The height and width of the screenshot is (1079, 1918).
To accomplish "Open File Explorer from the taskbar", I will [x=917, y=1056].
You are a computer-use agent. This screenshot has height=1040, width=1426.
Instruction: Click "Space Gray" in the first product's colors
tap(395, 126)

****************

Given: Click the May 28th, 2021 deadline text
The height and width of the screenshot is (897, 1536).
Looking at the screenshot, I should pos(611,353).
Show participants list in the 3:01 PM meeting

****************

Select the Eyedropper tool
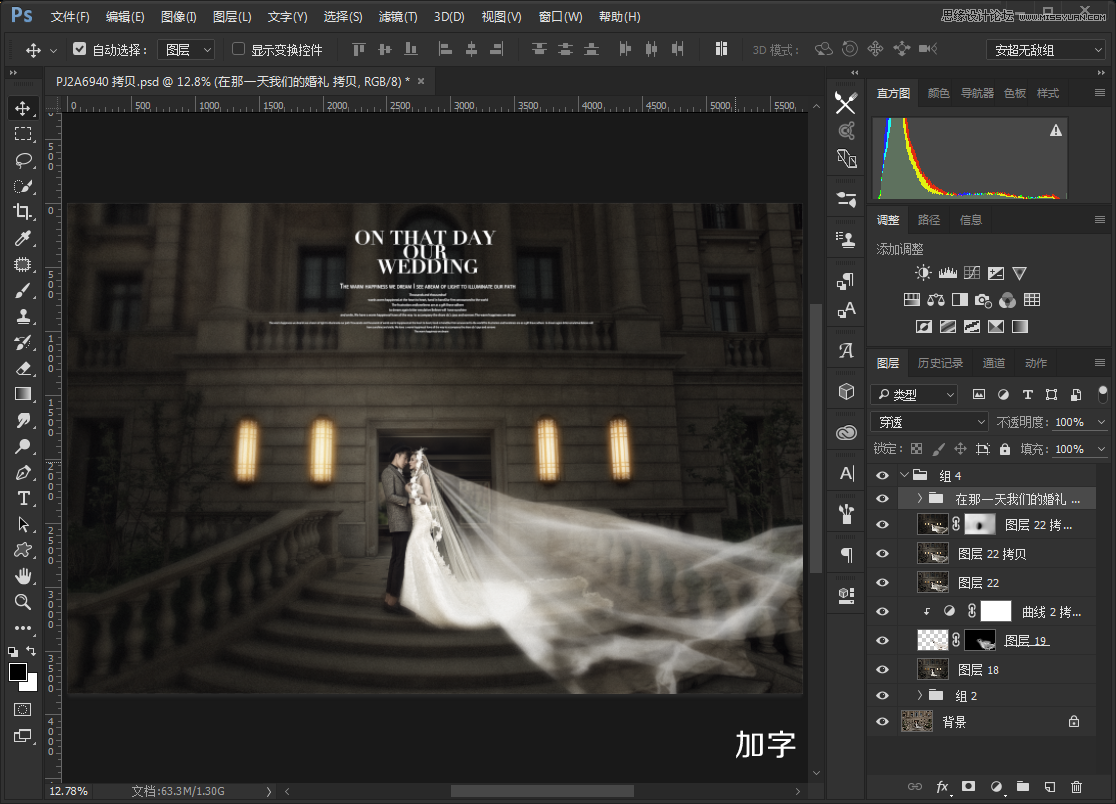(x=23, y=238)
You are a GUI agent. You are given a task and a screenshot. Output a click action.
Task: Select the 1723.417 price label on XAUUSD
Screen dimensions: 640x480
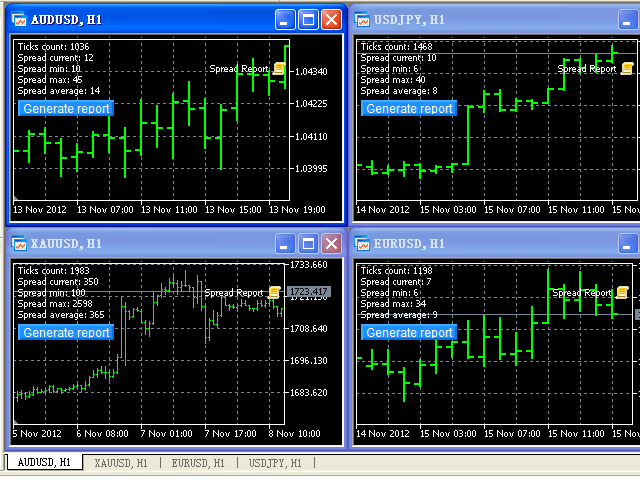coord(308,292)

****************

▸ **Problem**
The lines that mention the word "agent" should be pulled from the records above.

▸ **Solution to the exercise**
You are a computer-use agent. This screenshot has height=1040, width=1426.
You are a GUI agent. You are given a task and a screenshot. Output a click action.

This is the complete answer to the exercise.